Task: Rewrite the items from the start through the line containing "Action: 533,91", inclusive, swapping "Refactor menu" for "Window menu" and leaving everything else unchanged.

Provided data:

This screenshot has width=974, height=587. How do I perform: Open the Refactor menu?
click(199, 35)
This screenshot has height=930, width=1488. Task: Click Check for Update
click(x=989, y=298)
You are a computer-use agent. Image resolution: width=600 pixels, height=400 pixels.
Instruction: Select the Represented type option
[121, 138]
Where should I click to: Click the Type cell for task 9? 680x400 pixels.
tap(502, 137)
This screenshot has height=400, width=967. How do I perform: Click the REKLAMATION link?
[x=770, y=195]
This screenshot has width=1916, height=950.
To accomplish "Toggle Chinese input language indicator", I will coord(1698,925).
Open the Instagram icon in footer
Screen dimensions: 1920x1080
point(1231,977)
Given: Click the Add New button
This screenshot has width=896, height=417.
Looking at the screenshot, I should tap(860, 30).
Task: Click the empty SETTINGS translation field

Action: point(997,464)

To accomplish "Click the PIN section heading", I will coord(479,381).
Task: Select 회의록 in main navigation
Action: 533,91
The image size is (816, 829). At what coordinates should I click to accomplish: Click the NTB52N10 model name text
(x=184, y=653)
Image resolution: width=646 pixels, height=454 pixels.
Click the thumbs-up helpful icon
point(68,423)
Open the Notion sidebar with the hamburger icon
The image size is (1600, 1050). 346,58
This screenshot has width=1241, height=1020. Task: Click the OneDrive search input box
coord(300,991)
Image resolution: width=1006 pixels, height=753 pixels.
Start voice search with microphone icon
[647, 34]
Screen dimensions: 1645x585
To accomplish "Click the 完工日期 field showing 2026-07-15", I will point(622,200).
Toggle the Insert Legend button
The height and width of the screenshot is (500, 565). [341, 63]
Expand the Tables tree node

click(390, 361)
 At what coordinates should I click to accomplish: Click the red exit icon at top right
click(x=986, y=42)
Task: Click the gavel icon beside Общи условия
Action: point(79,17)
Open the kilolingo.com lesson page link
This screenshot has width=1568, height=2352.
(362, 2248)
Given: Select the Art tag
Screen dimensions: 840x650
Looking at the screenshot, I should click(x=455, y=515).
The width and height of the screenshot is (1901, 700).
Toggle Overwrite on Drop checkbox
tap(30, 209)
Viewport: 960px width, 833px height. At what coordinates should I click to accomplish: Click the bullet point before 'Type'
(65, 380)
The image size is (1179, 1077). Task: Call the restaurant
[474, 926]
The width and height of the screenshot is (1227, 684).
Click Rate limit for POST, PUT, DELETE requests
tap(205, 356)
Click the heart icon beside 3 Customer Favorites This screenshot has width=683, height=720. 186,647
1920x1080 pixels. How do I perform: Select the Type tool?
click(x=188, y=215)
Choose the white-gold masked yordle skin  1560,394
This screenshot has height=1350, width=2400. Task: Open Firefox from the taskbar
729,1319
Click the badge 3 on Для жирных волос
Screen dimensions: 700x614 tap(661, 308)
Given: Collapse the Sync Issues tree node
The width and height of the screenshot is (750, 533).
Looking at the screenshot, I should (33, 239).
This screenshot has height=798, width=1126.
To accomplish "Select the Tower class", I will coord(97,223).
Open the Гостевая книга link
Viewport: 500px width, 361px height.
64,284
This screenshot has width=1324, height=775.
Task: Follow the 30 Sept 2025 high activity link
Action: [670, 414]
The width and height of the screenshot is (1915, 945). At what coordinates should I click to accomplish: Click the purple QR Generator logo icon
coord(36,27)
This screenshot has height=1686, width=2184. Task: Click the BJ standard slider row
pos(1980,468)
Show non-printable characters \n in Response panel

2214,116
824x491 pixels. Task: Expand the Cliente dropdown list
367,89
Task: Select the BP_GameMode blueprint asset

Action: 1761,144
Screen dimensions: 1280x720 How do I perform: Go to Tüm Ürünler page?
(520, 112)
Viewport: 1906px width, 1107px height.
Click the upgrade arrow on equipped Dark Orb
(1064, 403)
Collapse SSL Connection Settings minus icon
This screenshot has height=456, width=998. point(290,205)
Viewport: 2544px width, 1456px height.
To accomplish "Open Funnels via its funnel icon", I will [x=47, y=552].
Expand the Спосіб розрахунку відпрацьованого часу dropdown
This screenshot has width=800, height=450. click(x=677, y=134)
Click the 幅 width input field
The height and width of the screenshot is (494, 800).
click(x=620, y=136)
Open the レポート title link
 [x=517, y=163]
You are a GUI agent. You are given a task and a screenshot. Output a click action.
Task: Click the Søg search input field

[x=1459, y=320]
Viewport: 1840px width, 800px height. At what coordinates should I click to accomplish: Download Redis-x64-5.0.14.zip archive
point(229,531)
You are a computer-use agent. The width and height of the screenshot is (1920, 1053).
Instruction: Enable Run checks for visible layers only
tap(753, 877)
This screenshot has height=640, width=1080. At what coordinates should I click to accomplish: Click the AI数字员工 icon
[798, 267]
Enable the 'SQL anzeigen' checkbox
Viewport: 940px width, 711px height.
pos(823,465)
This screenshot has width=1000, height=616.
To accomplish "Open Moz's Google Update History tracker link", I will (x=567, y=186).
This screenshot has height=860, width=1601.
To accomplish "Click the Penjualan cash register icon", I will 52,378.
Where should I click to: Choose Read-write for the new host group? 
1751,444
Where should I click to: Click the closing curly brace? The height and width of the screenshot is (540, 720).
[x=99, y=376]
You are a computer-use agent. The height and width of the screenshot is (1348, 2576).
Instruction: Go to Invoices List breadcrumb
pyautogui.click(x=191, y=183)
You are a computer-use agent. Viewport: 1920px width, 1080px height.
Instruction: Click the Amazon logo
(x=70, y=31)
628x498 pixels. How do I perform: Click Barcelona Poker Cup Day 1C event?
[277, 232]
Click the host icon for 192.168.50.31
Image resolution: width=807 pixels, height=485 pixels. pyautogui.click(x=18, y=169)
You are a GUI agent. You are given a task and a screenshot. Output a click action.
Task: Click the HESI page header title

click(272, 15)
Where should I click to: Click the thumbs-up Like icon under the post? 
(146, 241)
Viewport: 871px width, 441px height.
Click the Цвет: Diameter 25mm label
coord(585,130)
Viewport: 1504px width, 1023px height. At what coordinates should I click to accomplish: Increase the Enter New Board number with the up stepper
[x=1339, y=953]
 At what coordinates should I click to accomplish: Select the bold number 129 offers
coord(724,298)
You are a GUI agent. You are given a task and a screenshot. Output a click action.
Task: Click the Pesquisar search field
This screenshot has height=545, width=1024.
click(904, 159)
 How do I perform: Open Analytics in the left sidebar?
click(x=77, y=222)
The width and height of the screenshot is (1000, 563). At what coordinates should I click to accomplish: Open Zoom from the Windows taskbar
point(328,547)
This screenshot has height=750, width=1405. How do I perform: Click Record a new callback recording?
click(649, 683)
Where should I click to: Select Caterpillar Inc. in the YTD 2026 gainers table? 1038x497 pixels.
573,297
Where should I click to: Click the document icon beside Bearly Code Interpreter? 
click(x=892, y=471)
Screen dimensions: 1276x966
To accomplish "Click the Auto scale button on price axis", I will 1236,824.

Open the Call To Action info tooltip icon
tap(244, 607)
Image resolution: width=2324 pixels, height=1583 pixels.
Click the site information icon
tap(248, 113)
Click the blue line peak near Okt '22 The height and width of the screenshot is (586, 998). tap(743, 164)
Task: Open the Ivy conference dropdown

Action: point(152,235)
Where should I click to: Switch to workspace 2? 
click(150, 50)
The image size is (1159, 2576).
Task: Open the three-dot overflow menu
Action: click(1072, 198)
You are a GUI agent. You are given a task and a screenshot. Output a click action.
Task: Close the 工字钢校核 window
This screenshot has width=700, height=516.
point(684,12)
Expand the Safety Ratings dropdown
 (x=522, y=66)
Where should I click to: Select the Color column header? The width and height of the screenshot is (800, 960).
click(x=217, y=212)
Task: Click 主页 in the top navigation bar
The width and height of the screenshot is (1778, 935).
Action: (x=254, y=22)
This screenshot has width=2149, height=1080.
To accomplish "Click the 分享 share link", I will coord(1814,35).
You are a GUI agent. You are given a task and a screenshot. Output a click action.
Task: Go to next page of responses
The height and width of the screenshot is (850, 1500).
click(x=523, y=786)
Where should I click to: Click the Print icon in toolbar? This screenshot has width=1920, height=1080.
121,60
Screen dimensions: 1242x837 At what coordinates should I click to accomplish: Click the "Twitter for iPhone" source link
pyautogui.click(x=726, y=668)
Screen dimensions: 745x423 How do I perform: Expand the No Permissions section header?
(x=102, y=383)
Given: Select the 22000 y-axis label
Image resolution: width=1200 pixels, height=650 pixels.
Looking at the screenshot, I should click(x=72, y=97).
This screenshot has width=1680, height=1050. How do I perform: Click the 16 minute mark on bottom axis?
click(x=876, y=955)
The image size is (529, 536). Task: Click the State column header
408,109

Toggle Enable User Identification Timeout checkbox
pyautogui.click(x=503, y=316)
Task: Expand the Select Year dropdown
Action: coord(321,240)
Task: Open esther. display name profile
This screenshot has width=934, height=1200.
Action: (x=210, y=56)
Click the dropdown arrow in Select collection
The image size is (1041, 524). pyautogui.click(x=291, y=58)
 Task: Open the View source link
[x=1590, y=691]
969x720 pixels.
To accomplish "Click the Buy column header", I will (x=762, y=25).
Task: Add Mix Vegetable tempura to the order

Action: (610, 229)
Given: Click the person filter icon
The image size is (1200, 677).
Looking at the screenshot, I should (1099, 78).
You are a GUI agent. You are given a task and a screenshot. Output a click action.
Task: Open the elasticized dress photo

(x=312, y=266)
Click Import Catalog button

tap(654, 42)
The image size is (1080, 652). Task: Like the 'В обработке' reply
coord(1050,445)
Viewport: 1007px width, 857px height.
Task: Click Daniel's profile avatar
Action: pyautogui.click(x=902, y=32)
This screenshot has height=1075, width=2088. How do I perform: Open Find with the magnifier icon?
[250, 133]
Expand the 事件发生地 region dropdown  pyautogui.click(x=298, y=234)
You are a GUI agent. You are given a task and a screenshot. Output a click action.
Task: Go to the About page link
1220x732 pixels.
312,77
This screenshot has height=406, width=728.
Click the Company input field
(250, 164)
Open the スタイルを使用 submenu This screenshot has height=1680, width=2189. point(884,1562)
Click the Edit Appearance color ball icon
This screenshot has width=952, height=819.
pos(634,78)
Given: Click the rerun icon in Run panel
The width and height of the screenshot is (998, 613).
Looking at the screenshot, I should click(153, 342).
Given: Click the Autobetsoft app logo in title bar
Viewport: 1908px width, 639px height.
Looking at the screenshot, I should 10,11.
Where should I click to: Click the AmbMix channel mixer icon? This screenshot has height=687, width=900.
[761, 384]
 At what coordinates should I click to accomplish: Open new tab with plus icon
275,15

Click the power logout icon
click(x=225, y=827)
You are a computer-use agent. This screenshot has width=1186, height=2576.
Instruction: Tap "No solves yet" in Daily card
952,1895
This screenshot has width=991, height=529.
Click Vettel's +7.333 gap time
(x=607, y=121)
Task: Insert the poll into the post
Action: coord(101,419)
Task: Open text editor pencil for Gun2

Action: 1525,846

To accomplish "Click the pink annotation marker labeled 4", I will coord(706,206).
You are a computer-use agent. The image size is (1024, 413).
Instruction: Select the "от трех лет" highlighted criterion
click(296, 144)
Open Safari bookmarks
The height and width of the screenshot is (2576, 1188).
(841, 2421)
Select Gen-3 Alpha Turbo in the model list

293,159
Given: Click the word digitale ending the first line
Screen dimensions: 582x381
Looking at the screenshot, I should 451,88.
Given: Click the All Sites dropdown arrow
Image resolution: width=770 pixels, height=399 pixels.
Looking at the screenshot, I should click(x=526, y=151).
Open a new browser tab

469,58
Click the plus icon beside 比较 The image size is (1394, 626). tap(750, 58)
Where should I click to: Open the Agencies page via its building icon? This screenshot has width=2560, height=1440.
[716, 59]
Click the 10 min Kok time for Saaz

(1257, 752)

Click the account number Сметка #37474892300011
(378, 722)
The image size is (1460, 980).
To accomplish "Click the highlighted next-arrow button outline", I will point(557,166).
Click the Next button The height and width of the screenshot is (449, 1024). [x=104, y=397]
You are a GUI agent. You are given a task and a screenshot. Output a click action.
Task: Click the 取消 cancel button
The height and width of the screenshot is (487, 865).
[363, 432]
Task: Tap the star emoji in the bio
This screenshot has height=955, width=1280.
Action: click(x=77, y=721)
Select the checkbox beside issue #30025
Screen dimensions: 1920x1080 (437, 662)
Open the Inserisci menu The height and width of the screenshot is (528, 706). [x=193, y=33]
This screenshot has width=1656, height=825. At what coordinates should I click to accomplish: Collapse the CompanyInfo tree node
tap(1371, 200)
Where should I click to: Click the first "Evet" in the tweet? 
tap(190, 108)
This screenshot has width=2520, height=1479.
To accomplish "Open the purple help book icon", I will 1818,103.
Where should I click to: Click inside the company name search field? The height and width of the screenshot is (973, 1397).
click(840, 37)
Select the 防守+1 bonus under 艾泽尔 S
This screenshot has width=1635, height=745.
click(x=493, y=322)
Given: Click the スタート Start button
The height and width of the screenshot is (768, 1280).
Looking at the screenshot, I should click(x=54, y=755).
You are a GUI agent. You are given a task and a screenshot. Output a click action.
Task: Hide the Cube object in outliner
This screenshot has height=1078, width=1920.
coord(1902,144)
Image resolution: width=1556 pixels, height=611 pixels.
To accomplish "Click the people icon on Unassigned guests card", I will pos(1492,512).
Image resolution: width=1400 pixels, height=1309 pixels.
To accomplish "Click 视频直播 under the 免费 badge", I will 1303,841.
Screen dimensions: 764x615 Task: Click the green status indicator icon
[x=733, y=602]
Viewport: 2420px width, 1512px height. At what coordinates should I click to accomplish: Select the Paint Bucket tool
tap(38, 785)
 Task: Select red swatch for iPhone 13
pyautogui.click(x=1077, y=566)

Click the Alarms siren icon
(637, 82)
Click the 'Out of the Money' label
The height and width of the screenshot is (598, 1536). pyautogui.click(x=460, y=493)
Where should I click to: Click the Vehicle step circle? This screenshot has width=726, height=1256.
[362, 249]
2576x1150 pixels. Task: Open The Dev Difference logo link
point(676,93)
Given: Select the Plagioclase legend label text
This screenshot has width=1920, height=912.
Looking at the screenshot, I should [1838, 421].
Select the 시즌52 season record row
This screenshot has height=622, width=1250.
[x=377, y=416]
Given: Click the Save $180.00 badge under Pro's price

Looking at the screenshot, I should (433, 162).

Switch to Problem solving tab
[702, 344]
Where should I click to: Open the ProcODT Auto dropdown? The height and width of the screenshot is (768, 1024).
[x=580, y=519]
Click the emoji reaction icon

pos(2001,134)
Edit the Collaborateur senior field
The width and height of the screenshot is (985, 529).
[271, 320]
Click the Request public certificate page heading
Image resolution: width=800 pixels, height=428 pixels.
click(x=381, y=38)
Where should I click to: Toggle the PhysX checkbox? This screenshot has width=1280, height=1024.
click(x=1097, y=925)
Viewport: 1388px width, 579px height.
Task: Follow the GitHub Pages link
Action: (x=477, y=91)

Solution to this exercise:
This screenshot has width=974, height=587. How do I perform: Open the Window menu?
click(199, 35)
This screenshot has height=930, width=1488. Task: Click Check for Update
click(x=989, y=298)
You are a computer-use agent. Image resolution: width=600 pixels, height=400 pixels.
Instruction: Select the Represented type option
[121, 138]
Where should I click to: Click the Type cell for task 9? 680x400 pixels.
tap(502, 137)
This screenshot has height=400, width=967. How do I perform: Click the REKLAMATION link?
[x=770, y=195]
This screenshot has width=1916, height=950.
To accomplish "Toggle Chinese input language indicator", I will coord(1698,925).
Open the Instagram icon in footer
Screen dimensions: 1920x1080
point(1231,977)
Given: Click the Add New button
This screenshot has width=896, height=417.
Looking at the screenshot, I should tap(860, 30).
Task: Click the empty SETTINGS translation field

Action: point(997,464)

To accomplish "Click the PIN section heading", I will coord(479,381).
Task: Select 회의록 in main navigation
Action: 533,91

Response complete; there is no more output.